Content starts

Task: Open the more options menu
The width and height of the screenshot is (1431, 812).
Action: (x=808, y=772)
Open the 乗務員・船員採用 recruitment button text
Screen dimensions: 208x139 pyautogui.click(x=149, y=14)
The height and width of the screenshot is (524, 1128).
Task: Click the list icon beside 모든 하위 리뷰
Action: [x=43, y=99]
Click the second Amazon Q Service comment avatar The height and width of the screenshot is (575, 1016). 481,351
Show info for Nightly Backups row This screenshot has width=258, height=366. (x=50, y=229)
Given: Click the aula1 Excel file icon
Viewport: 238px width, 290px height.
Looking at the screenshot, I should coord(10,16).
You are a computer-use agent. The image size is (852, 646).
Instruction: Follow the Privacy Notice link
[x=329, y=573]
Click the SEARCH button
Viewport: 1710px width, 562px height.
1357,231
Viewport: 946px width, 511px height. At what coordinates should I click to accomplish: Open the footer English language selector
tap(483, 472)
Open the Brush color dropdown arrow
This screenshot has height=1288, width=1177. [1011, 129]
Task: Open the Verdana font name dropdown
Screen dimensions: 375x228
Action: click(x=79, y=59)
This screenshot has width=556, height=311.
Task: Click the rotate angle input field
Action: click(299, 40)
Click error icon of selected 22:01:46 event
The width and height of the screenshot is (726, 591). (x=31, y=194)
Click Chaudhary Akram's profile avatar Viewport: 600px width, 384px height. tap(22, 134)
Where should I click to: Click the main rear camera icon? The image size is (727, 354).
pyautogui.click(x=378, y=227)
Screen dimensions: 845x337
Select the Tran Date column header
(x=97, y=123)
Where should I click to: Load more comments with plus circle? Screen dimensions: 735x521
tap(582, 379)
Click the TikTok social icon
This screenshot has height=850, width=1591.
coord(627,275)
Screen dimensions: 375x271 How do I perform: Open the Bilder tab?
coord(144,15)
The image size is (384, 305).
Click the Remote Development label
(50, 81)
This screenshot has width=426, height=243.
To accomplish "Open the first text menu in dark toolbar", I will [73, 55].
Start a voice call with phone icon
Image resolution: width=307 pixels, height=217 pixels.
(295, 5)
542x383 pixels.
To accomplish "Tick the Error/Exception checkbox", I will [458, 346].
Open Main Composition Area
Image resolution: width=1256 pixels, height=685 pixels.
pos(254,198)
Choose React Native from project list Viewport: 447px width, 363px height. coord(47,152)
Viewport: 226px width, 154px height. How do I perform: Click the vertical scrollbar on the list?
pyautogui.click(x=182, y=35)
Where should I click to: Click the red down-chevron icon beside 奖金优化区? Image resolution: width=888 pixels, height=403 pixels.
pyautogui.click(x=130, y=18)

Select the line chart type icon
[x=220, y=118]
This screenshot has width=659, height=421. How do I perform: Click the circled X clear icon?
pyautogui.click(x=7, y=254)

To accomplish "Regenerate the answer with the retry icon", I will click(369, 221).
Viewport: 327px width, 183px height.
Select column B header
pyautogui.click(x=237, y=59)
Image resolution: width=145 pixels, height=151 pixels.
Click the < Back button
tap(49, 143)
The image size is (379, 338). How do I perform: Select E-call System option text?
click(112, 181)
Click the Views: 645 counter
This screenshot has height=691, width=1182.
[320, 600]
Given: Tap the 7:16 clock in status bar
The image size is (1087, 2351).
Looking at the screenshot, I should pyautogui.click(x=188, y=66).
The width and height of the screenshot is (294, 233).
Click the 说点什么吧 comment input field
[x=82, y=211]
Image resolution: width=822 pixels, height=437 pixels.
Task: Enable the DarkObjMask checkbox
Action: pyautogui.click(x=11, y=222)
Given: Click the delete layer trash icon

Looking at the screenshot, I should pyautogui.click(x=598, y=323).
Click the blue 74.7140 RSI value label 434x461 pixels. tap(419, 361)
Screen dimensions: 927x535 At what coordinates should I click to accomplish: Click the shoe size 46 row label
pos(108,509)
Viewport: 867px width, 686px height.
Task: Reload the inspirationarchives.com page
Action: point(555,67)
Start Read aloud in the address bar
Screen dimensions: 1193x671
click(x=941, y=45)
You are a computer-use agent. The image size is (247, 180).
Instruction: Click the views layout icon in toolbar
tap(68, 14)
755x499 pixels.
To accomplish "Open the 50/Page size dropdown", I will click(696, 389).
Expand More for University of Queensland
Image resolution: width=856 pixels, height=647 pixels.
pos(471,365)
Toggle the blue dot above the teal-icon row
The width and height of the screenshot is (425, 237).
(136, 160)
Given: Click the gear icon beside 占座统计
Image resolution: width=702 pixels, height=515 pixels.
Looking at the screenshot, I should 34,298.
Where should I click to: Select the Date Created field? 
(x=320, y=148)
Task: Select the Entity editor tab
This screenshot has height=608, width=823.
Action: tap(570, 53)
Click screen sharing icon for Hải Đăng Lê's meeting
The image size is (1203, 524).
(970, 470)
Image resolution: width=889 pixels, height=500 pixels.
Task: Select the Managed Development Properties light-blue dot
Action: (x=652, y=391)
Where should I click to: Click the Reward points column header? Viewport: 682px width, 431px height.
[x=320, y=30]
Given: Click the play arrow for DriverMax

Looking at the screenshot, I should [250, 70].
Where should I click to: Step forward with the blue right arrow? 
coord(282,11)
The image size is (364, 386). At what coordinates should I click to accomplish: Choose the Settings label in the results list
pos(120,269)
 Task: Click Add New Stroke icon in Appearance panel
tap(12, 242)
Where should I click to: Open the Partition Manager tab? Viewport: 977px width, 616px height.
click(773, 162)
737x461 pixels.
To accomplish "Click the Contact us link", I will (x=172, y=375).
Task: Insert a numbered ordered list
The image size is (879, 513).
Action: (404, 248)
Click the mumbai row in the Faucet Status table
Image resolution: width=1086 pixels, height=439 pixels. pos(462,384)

Content ends

What the task asks: Taking care to match every character, output all of the entries above.

Answer box:
Task: Open the more options menu
The width and height of the screenshot is (1431, 812).
Action: (x=808, y=772)
Open the 乗務員・船員採用 recruitment button text
Screen dimensions: 208x139 pyautogui.click(x=149, y=14)
The height and width of the screenshot is (524, 1128).
Task: Click the list icon beside 모든 하위 리뷰
Action: [x=43, y=99]
Click the second Amazon Q Service comment avatar The height and width of the screenshot is (575, 1016). 481,351
Show info for Nightly Backups row This screenshot has width=258, height=366. (x=50, y=229)
Given: Click the aula1 Excel file icon
Viewport: 238px width, 290px height.
Looking at the screenshot, I should coord(10,16).
You are a computer-use agent. The image size is (852, 646).
Instruction: Follow the Privacy Notice link
[x=329, y=573]
Click the SEARCH button
Viewport: 1710px width, 562px height.
1357,231
Viewport: 946px width, 511px height. At what coordinates should I click to accomplish: Open the footer English language selector
tap(483, 472)
Open the Brush color dropdown arrow
This screenshot has height=1288, width=1177. [1011, 129]
Task: Open the Verdana font name dropdown
Screen dimensions: 375x228
Action: click(x=79, y=59)
This screenshot has width=556, height=311.
Task: Click the rotate angle input field
Action: click(299, 40)
Click error icon of selected 22:01:46 event
The width and height of the screenshot is (726, 591). (x=31, y=194)
Click Chaudhary Akram's profile avatar Viewport: 600px width, 384px height. tap(22, 134)
Where should I click to: Click the main rear camera icon? The image size is (727, 354).
pyautogui.click(x=378, y=227)
Screen dimensions: 845x337
Select the Tran Date column header
(x=97, y=123)
Where should I click to: Load more comments with plus circle? Screen dimensions: 735x521
tap(582, 379)
Click the TikTok social icon
This screenshot has height=850, width=1591.
coord(627,275)
Screen dimensions: 375x271 How do I perform: Open the Bilder tab?
coord(144,15)
The image size is (384, 305).
Click the Remote Development label
(50, 81)
This screenshot has width=426, height=243.
To accomplish "Open the first text menu in dark toolbar", I will [73, 55].
Start a voice call with phone icon
Image resolution: width=307 pixels, height=217 pixels.
(295, 5)
542x383 pixels.
To accomplish "Tick the Error/Exception checkbox", I will [458, 346].
Open Main Composition Area
Image resolution: width=1256 pixels, height=685 pixels.
pos(254,198)
Choose React Native from project list Viewport: 447px width, 363px height. coord(47,152)
Viewport: 226px width, 154px height. How do I perform: Click the vertical scrollbar on the list?
pyautogui.click(x=182, y=35)
Where should I click to: Click the red down-chevron icon beside 奖金优化区? Image resolution: width=888 pixels, height=403 pixels.
pyautogui.click(x=130, y=18)

Select the line chart type icon
[x=220, y=118]
This screenshot has width=659, height=421. How do I perform: Click the circled X clear icon?
pyautogui.click(x=7, y=254)

To accomplish "Regenerate the answer with the retry icon", I will click(369, 221).
Viewport: 327px width, 183px height.
Select column B header
pyautogui.click(x=237, y=59)
Image resolution: width=145 pixels, height=151 pixels.
Click the < Back button
tap(49, 143)
The image size is (379, 338). How do I perform: Select E-call System option text?
click(112, 181)
Click the Views: 645 counter
This screenshot has height=691, width=1182.
[320, 600]
Given: Tap the 7:16 clock in status bar
The image size is (1087, 2351).
Looking at the screenshot, I should pyautogui.click(x=188, y=66).
The width and height of the screenshot is (294, 233).
Click the 说点什么吧 comment input field
[x=82, y=211]
Image resolution: width=822 pixels, height=437 pixels.
Task: Enable the DarkObjMask checkbox
Action: pyautogui.click(x=11, y=222)
Given: Click the delete layer trash icon

Looking at the screenshot, I should pyautogui.click(x=598, y=323).
Click the blue 74.7140 RSI value label 434x461 pixels. tap(419, 361)
Screen dimensions: 927x535 At what coordinates should I click to accomplish: Click the shoe size 46 row label
pos(108,509)
Viewport: 867px width, 686px height.
Task: Reload the inspirationarchives.com page
Action: point(555,67)
Start Read aloud in the address bar
Screen dimensions: 1193x671
click(x=941, y=45)
You are a computer-use agent. The image size is (247, 180).
Instruction: Click the views layout icon in toolbar
tap(68, 14)
755x499 pixels.
To accomplish "Open the 50/Page size dropdown", I will click(696, 389).
Expand More for University of Queensland
Image resolution: width=856 pixels, height=647 pixels.
pos(471,365)
Toggle the blue dot above the teal-icon row
The width and height of the screenshot is (425, 237).
(136, 160)
Given: Click the gear icon beside 占座统计
Image resolution: width=702 pixels, height=515 pixels.
Looking at the screenshot, I should 34,298.
Where should I click to: Select the Date Created field? 
(x=320, y=148)
Task: Select the Entity editor tab
This screenshot has height=608, width=823.
Action: tap(570, 53)
Click screen sharing icon for Hải Đăng Lê's meeting
The image size is (1203, 524).
(970, 470)
Image resolution: width=889 pixels, height=500 pixels.
Task: Select the Managed Development Properties light-blue dot
Action: (x=652, y=391)
Where should I click to: Click the Reward points column header? Viewport: 682px width, 431px height.
[x=320, y=30]
Given: Click the play arrow for DriverMax

Looking at the screenshot, I should [250, 70].
Where should I click to: Step forward with the blue right arrow? 
coord(282,11)
The image size is (364, 386). At what coordinates should I click to accomplish: Choose the Settings label in the results list
pos(120,269)
 Task: Click Add New Stroke icon in Appearance panel
tap(12, 242)
Where should I click to: Open the Partition Manager tab? Viewport: 977px width, 616px height.
click(773, 162)
737x461 pixels.
To accomplish "Click the Contact us link", I will (x=172, y=375).
Task: Insert a numbered ordered list
The image size is (879, 513).
Action: (404, 248)
Click the mumbai row in the Faucet Status table
Image resolution: width=1086 pixels, height=439 pixels. pos(462,384)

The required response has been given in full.